▶ _AIM OF THE TASK_: In the data below, locate each line with the word "arrow" and list it.

--- DATA SECTION ---

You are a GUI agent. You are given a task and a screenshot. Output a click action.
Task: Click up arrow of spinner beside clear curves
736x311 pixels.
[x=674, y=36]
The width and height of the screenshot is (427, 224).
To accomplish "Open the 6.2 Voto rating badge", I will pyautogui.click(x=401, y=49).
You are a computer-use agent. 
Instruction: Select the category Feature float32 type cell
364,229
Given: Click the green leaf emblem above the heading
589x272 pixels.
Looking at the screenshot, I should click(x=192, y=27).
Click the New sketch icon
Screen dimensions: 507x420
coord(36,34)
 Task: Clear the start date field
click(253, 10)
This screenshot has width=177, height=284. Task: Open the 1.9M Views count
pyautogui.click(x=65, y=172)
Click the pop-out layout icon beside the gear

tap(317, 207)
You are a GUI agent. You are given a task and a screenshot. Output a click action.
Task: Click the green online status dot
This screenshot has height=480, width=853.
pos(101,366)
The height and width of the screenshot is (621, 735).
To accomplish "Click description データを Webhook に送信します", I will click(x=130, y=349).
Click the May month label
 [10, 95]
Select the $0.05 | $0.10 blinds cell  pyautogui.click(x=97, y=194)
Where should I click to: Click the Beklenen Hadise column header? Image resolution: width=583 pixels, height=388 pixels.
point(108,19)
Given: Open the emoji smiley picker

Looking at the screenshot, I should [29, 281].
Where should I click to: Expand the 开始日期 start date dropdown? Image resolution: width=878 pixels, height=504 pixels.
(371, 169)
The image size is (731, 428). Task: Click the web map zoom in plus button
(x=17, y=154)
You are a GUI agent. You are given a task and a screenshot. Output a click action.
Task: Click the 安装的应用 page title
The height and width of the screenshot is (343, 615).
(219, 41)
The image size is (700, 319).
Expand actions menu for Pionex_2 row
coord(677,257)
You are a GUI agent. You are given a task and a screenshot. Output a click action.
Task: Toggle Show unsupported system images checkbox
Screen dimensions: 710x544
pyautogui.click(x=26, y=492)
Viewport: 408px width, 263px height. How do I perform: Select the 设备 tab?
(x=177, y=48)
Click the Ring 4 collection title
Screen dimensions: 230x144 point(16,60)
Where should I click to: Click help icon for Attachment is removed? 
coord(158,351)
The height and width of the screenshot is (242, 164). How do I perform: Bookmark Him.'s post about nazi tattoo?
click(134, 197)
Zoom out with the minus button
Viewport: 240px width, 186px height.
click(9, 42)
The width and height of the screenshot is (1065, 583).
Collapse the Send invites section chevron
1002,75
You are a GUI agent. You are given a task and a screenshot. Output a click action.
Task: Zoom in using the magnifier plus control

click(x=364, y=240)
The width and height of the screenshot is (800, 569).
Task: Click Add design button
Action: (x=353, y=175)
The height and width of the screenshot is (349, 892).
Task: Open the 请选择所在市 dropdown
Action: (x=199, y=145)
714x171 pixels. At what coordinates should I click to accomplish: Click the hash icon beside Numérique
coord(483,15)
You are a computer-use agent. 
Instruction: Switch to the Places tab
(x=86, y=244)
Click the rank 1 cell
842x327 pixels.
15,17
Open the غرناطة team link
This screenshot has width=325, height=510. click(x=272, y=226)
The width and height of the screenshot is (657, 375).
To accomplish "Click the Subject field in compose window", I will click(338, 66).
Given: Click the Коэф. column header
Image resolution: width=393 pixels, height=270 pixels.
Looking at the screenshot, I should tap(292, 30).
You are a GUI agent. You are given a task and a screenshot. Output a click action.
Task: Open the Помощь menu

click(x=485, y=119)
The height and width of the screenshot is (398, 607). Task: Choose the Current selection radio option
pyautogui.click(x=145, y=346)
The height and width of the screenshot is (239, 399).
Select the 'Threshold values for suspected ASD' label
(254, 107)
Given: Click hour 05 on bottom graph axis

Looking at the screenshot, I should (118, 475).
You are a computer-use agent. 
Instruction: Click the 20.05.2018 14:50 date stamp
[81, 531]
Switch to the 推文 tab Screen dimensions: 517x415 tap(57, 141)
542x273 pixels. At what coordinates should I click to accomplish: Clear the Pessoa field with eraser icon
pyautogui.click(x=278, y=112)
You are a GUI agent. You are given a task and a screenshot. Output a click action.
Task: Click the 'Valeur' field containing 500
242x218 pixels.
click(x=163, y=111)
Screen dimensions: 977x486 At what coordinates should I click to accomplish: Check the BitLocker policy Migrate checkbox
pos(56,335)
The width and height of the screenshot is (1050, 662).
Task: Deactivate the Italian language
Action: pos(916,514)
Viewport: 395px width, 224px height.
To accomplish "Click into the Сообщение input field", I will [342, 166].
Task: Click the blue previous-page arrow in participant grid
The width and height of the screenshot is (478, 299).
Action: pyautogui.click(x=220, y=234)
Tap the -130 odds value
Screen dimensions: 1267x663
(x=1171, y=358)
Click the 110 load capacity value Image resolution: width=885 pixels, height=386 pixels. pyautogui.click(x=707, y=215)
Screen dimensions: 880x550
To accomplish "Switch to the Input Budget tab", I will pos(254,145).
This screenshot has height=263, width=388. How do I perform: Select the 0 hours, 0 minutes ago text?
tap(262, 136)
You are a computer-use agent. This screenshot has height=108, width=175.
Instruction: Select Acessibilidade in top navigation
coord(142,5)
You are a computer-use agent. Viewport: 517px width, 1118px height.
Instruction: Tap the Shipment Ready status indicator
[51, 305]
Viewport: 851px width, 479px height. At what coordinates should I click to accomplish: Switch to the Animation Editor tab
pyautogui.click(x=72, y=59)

---

▶ _EXERCISE OUTPUT_:
Task: Click up arrow of spinner beside clear curves
Task: Click the blue previous-page arrow in participant grid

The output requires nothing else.